Task item: Repeat every record exactly, omitting the pictures.

Supplied material:

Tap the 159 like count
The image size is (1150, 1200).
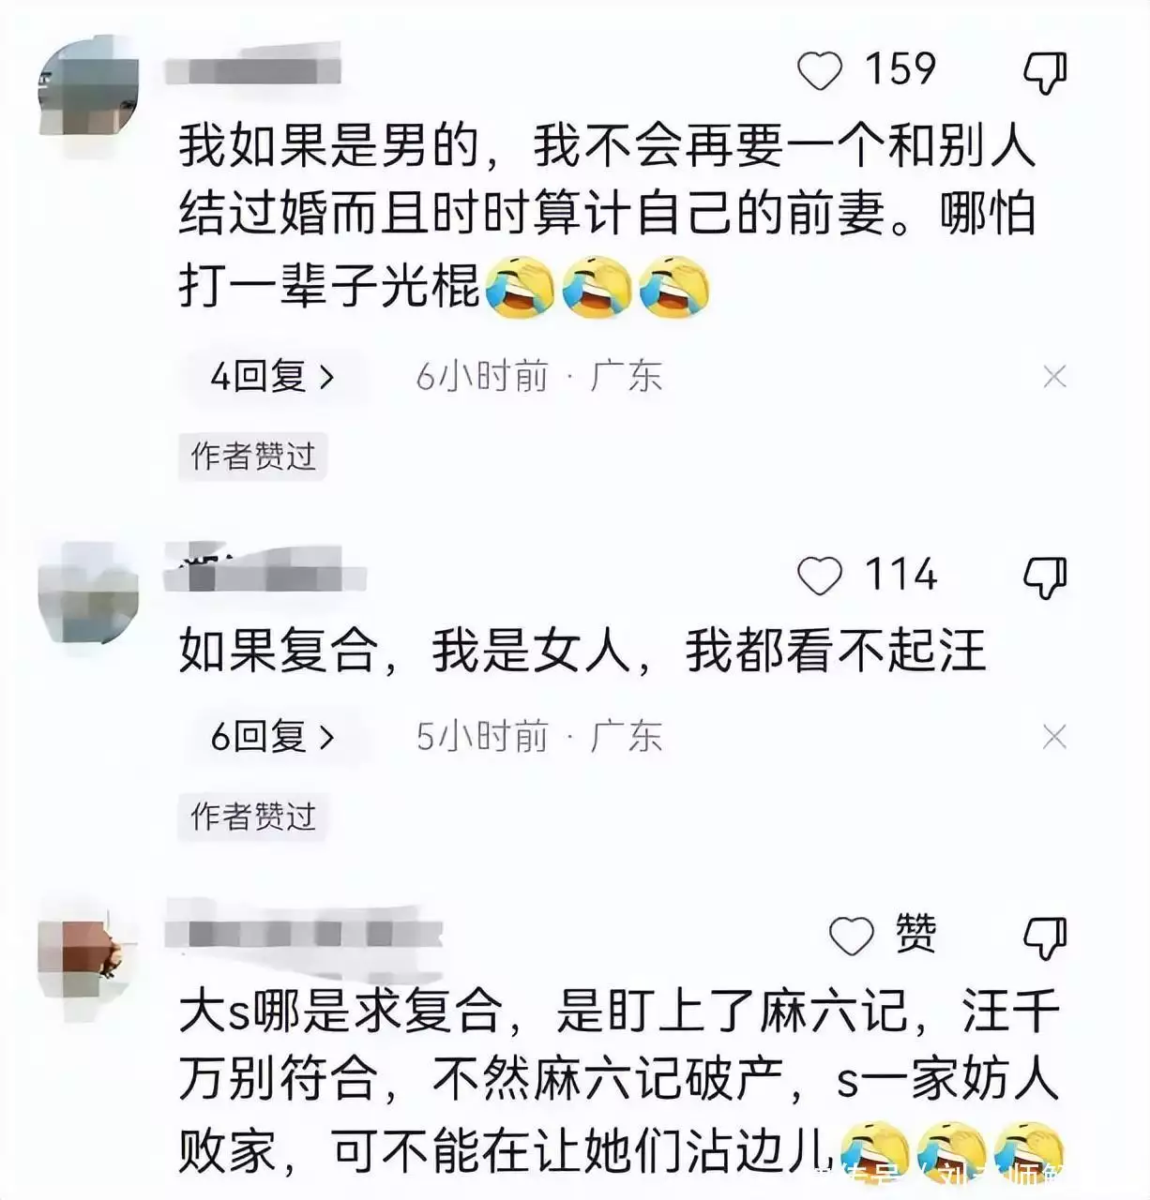coord(900,70)
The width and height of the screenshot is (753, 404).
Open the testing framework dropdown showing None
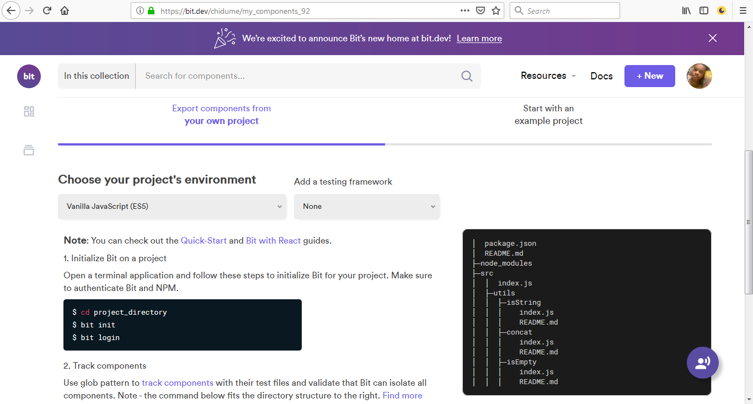[x=367, y=206]
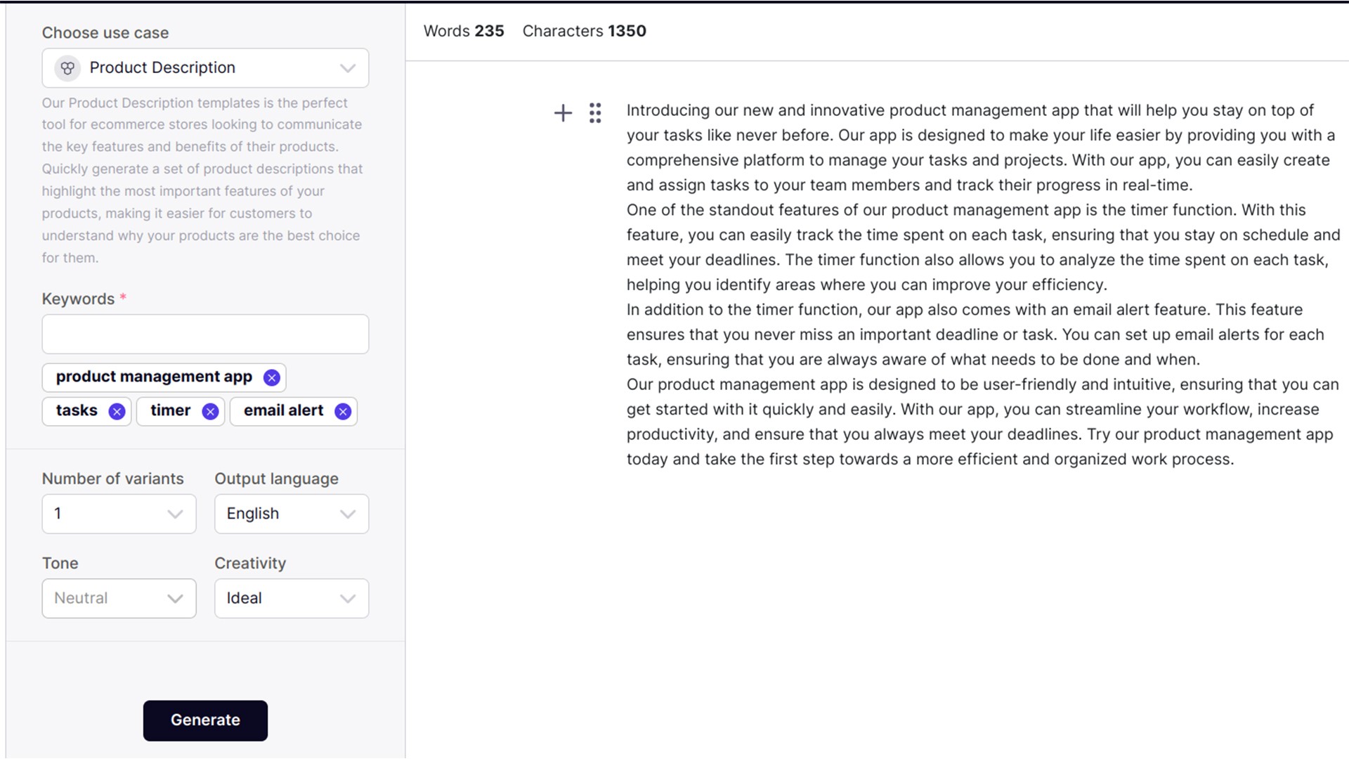Expand the Number of variants dropdown
1349x759 pixels.
[x=119, y=514]
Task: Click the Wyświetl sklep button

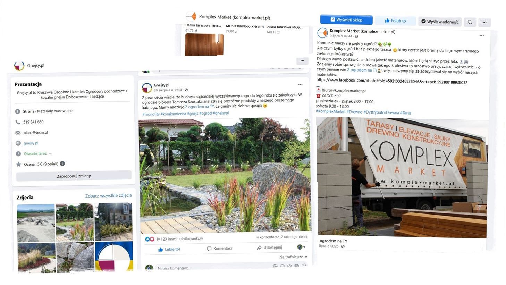Action: 346,20
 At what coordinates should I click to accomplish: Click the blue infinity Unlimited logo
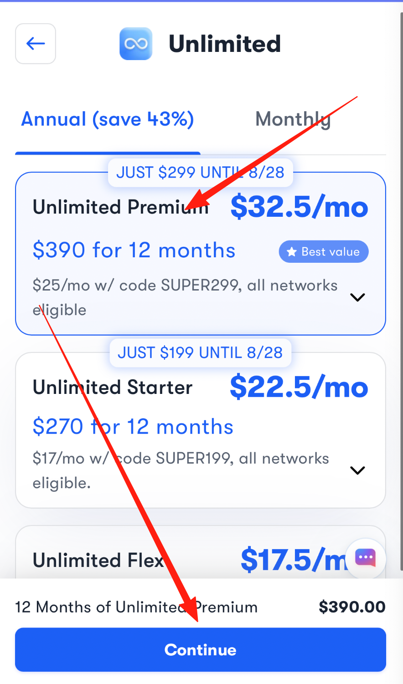(x=136, y=44)
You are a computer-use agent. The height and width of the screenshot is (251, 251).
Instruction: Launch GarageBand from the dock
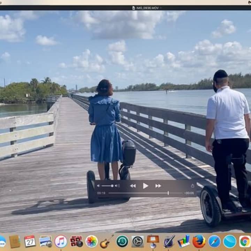pos(107,241)
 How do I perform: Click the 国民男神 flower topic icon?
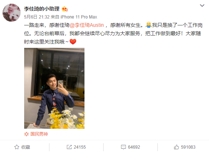[x=26, y=134]
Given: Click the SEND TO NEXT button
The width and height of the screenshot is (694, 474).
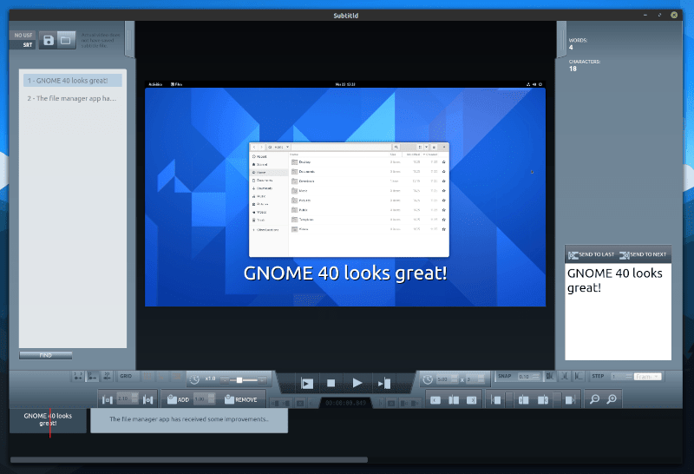Looking at the screenshot, I should [644, 254].
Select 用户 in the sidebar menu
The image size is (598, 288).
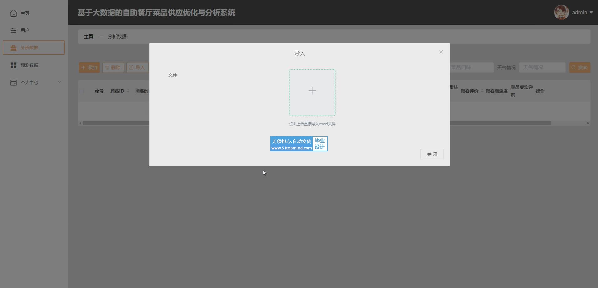pyautogui.click(x=25, y=30)
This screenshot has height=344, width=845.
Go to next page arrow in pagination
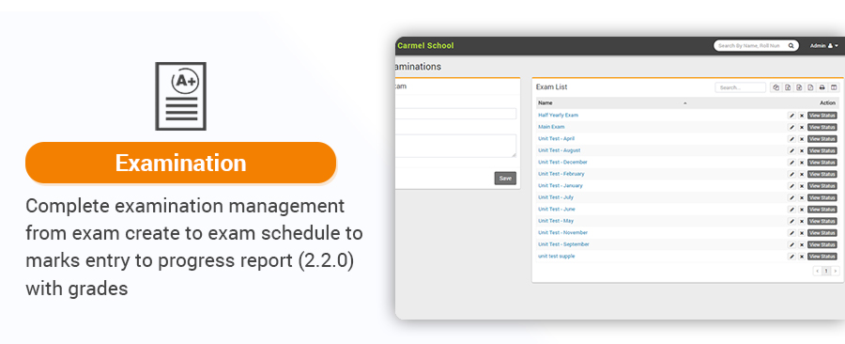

Written response:
Tap the 159 like count
The image size is (1150, 1200).
coord(900,70)
The width and height of the screenshot is (753, 404).
Open the testing framework dropdown showing None
[x=367, y=206]
Expand the Number of variants dropdown
1349x759 pixels.
[x=119, y=514]
Task: Click the Wyświetl sklep button

Action: 346,20
 At what coordinates should I click to accomplish: Click the blue infinity Unlimited logo
(x=136, y=44)
You are a computer-use agent. The height and width of the screenshot is (251, 251).
Instruction: Launch GarageBand from the dock
pos(107,241)
 How do I perform: Click the 国民男神 flower topic icon?
[x=26, y=134]
Given: Click the SEND TO NEXT button
The width and height of the screenshot is (694, 474).
Looking at the screenshot, I should [644, 254].
Select 用户 in the sidebar menu
The image size is (598, 288).
pyautogui.click(x=25, y=30)
This screenshot has height=344, width=845.
Go to next page arrow in pagination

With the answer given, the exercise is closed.